Wednesday, September 30, 2009

Visualising the Biodiversity Heritage Library as a Timeline

bhlstrip.pngOne thing about the Encyclopedia of Life which bugs me no end is the awful way it displays the bibliography generated from the Biodiversity Heritage Library (BHL). The image on the right shows the bibliography for the frog Hyla rivularis Taylor, 1952. It's one long, alphabetical list of pages. How can a user make sense of this? It's even more annoying because the BHL is one of the cornerstones of EOL, and one could argue that BHL content is one of the few thing pages EOL offer that distinguishes them from cheap and cheerful mashups such as iSpecies. Can't we do something a little better?

BHL has an API (documented here), so I decided to experiment. As I mentioned in an earlier post (Biodiversity Heritage Library, Google books, and metadata quality), a key piece of metadata about a bibliographic reference is its date. This is especially so for the taxonomic literature, where the earliest reference that contains a name may (depending on how complete BHL scanning is) be the first description of that name. So, it would be nice to order the BHL bibliography by date. Turns out it's possible to get dates from quite a few BHL items, providing one fusses with regular expressions long enough.
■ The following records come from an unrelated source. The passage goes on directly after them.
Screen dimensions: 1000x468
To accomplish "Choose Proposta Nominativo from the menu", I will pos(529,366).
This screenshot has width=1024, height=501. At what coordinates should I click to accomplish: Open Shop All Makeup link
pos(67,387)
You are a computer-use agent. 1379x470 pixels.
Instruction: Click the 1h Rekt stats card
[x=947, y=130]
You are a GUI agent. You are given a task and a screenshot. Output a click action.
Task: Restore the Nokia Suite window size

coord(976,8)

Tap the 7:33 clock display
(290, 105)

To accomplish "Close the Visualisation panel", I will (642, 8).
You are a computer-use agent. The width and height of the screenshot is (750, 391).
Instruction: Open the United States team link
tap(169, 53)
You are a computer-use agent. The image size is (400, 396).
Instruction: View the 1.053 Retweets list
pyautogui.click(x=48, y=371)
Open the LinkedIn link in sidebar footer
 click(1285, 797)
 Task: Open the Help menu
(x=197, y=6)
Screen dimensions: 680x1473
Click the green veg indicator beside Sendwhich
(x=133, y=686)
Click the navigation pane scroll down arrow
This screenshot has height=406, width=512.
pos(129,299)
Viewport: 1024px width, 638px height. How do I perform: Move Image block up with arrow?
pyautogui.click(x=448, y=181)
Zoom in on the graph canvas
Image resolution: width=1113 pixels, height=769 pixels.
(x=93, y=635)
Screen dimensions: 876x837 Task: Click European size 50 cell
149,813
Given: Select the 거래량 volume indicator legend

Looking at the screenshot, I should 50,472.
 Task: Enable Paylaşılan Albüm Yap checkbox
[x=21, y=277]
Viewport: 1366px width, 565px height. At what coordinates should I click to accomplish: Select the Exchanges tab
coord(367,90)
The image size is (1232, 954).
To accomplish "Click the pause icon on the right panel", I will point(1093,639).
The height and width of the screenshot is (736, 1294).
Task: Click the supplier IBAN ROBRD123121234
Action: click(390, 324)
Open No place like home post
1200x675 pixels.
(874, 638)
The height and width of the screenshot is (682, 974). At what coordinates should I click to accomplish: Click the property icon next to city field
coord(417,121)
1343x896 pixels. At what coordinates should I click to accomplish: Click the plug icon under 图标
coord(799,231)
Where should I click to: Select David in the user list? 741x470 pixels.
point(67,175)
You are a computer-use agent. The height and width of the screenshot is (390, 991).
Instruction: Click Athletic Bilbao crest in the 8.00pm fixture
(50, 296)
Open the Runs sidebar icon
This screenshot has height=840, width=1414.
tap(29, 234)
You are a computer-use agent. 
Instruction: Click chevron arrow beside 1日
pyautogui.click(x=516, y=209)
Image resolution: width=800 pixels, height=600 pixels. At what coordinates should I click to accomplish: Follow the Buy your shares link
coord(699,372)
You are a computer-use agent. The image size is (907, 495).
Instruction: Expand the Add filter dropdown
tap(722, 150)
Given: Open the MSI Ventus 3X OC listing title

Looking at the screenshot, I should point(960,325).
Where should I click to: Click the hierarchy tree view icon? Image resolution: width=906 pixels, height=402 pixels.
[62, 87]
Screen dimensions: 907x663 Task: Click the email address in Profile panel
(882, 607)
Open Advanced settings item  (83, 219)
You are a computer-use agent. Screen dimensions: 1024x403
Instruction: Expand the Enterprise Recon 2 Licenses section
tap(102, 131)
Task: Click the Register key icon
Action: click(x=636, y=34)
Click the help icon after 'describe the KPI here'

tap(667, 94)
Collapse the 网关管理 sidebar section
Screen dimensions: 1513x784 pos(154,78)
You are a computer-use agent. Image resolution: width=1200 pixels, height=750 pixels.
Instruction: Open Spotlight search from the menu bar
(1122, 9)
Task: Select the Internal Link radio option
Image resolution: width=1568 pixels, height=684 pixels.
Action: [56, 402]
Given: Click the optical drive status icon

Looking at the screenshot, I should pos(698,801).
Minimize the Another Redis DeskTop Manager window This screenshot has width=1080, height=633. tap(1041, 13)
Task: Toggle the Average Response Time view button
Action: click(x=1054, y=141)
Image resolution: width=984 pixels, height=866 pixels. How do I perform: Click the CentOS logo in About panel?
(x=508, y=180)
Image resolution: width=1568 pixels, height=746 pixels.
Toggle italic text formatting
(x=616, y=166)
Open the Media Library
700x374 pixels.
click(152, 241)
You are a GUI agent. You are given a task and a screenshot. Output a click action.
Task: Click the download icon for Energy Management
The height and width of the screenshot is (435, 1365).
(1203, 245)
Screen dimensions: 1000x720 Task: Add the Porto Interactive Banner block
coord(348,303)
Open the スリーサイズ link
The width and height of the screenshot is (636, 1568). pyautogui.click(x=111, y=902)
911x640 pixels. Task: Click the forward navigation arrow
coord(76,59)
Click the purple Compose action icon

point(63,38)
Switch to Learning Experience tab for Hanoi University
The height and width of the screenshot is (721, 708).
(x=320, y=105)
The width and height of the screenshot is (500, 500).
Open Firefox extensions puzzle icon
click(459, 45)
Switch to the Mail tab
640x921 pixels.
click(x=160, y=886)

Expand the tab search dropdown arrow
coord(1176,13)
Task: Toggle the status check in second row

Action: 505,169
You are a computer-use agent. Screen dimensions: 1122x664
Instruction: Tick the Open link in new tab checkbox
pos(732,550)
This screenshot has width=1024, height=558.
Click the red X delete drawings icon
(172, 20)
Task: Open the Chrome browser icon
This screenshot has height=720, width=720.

So, in principle we could sort BHL content by dates. But, we could go one better and visualise them. As an experiment, I've put together a demo that uses the SIMILE Timeline widget to display the BHL bibliography for a taxon. Here's a screenshot of the bibliography for Hyla rivularis:
bhltimeline.png


You can generate others at http://bioguid.info/bhl/. The demo has been thrown together in haste, but here's what it does:
  1. Takes a taxon name and tries to find it in uBio. This gives us the NamebankID BHL needs
  2. Calls the BHL API and retrieves the bibliography for the NamebankID found in step 1
  3. Parses the BHL result, trying to extract dates (often the dates are ranges, e.g. 1950-1955)
  4. The previous step generates a JSON document which can be displayed by Timeline

If you click on an item you get a list of pages, clicking on any those takes to you to the page in BHL. Items that have a range of dates are displayed as horizontal lines, items with a well-defined date are shown as points. Note that my code for working out the date of an item will probably fail on some items, and some items don't have any dates at all. Hence, not every item in BHL will appear in the timeline.

It would be nice to embellish the results a little (for example, group pages into articles, refine the dates, etc.) but I think this goes a little way to demonstrating what can be done. We could also add articles obtained from other sources (e.g., Google Scholar, PubMed) to the same display, providing an overview of published knowledge about a taxon.